Scaling general-purpose manipulation to new robot embodiments remains challenging: each platform typically needs large, homogeneous demonstrations, and end-to-end pixel-to-action pipelines may degenerate under background and viewpoint shifts. Based on previous advances in video-based robot control, we present Vidar, consisting of an embodied video diffusion model as the generalizable prior and a masked inverse dynamics model (MIDM) as the adapter. We leverage a video diffusion model pre-trained at Internet scale, and further continuously pre-train it for the embodied domain using 750K multi-view trajectories collected from three real-world robot platforms. For this embodied pre-training, we introduce a unified observation space that jointly encodes robot, camera, task, and scene contexts. The MIDM module learns action-relevant pixel masks without dense labels, grounding the prior into the target embodiment's action space while suppressing distractors. With only 20 minutes of human demonstrations on an unseen robot (1% of typical data), Vidar outperforms state-of-the-art baselines and generalizes to unseen tasks, backgrounds, and camera layouts. Our results suggest a scalable recipe for "one prior, many embodiments": strong, inexpensive video priors together with minimal on-robot alignment.

Figures (10)

• Figure 1: The overall pipeline of Vidar, where various video sources are leveraged for transferring to a new platform with limited demonstrations.
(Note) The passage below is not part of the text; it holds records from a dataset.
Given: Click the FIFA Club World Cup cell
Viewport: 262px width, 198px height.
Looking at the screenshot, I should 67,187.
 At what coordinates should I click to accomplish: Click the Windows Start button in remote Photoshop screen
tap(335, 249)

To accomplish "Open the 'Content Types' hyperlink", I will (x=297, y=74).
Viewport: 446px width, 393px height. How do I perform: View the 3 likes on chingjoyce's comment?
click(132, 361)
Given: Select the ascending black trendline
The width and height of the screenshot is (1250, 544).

A unified observation space handles heterogeneous, multi-view robotic videos and language instructions, enabling the pre-training of an embodied foundation video model on about 750,000 multi-view bimanual robotic episodes. After fine-tuning it with only 20 minutes of human demonstrations on an unseen robot platform, we adopt test-time scaling to select the best video during inference. Meanwhile, the masked inverse dynamics model (MIDM) converts videos to actions, where masks are learned to attend to action-relevant regions for background-robust action regression.
• Figure 2: Videos of predictions (left) and corresponding executions (right) of Vidar for challenging tasks. It can handle unseen tasks and unseen backgrounds with strong semantic understanding.
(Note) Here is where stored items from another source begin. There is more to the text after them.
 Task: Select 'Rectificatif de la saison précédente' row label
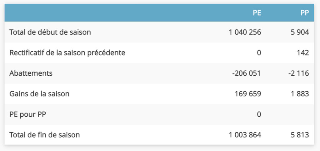point(68,53)
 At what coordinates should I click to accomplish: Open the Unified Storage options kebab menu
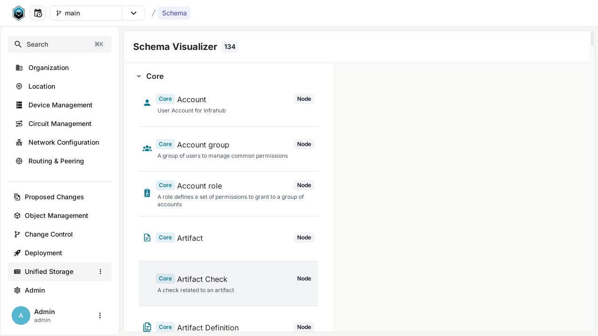tap(100, 272)

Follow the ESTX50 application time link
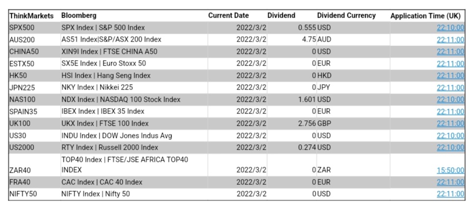coord(450,63)
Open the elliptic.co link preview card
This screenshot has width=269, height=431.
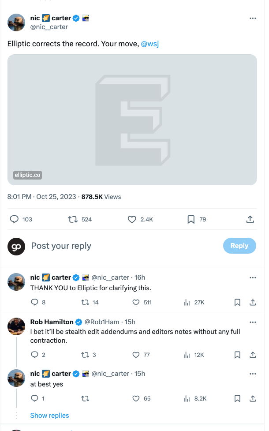point(132,120)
• Figure 3: Input images and corresponding masked images learned by the masked inverse dynamic model (MIDM). The two cases are from an unseen background with complex reflective surfaces, while the predicted mask images still focus on the essential parts of robotic arms.
• Figure 4: Prompt for GPT-4o evaluation. Variables in the curly braces should be replaced by corresponding values. Specifically, one line of "img_seq" describes one video, and is formatted as "- **video_1**: image_1, image_2, ..., image_{n_imgs_per_video}".
• Figure 5: Masked images learned by the masked inverse dynamic model (MIDM) with different values of $\lambda$.